Nice looking results, hopefully not too cherry-picked. Every 3D model generation paper posted on HN has people complaining that the meshes are bad, so this kind of research is welcome and necessary for generated 3D assets to be used in actual games.
Weird custom non-commercial license unfortunately. Notes from the GitHub readme:
> It takes about 7GB and 30s to generate a mesh on an A6000 GPU
> trained on meshes with fewer than 800 faces and cannot generate meshes with more than 800 faces
Certainly a lot of scope for this kind of thing .. people who do lidar scans or photogrammetry of buildings tend to end up with very large meshes or very large point clouds.. which means they need souped up PCs and expensive software to wrangle into some usable CAD format.
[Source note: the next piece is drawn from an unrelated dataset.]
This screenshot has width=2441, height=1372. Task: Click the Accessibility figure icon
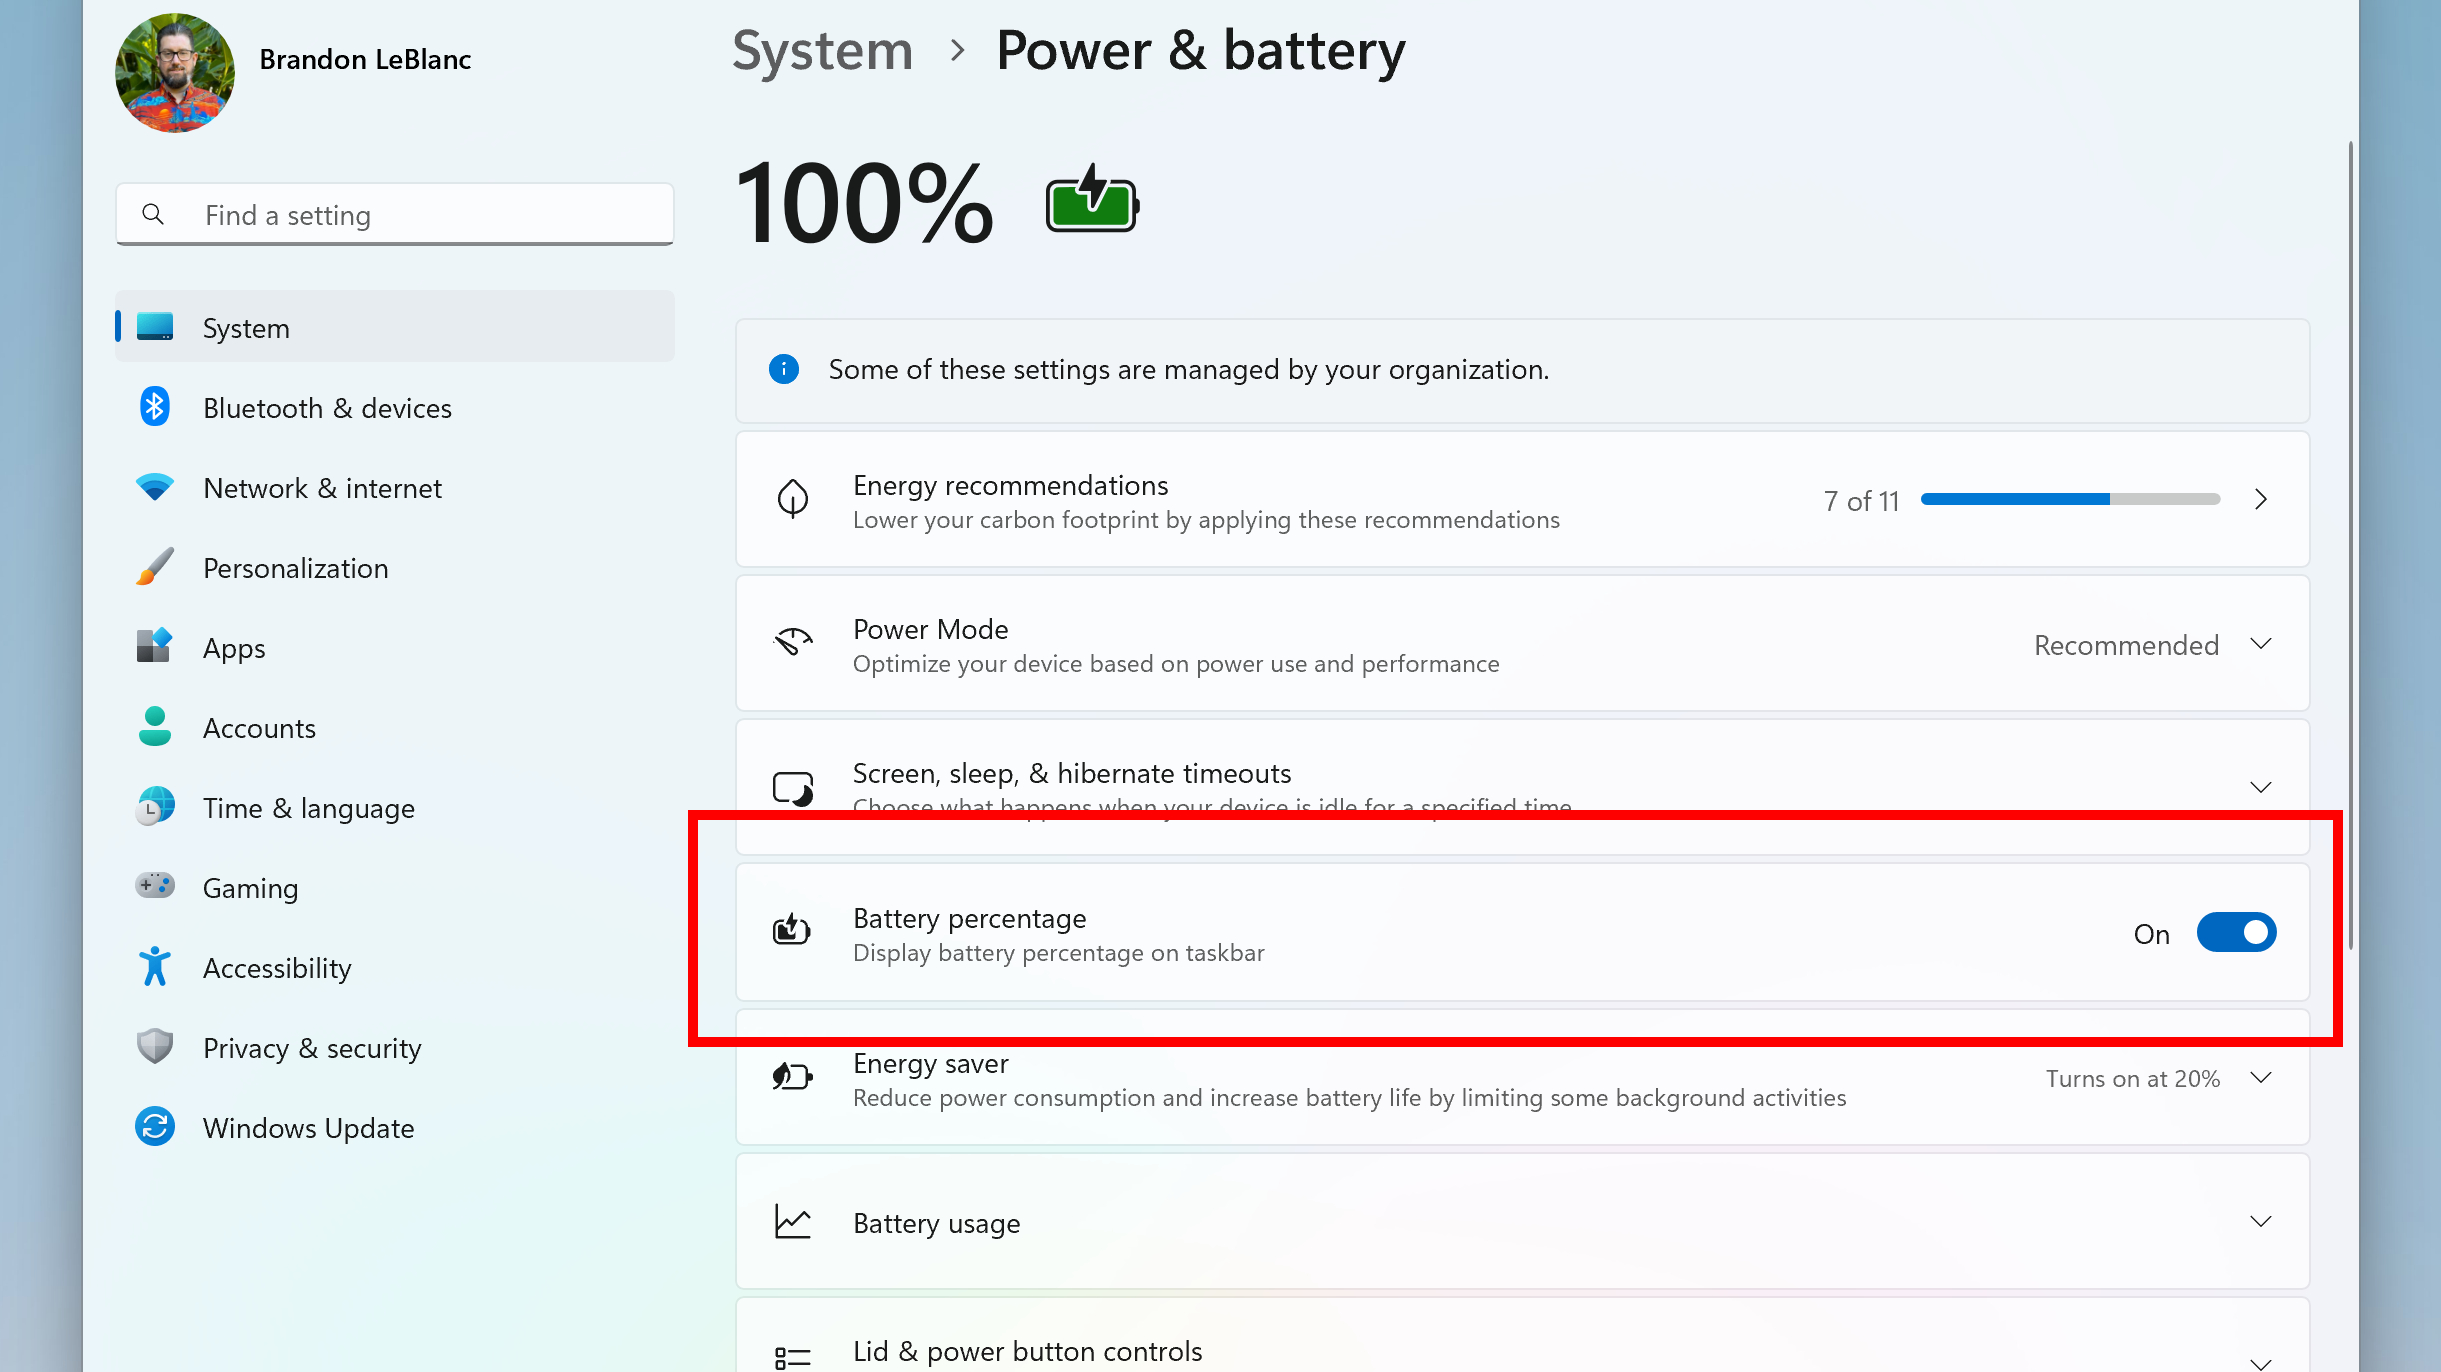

Its an area where things can be improved a lot imho - I did some work a while back fitting flat planes to pointclouds, and ended up with mesh model anything from 40x to 100x smaller data than the ptcloud dataset. see quato.xyz for samples where you can compare the cloud, the mesh produced.. and view the 3D model in recent browsers.
My approach had some similarity to gaussian splats... but using only planar regions .. great for buildings made of flat slabs, less so for smooth curves and foliage.
Applying their MeshAnything algo to fine meshes from photogrammetry scans of buildings would be of great benefit - probably getting those meshes down to a size where they can be shared as 3D webgl/threejs pages.
Even deciding on triangle points to efficiently tesselate / cover a planar region with holes etc, is basically a knapsack problem, which heuristics, monte-carlo and ML can improve upon.
If you want to show photogrammetric pointclouds of buildings potree db&algorithm is pretty good and if you don’t like the library for some reason it’s pretty easy to reimplement (potree.org).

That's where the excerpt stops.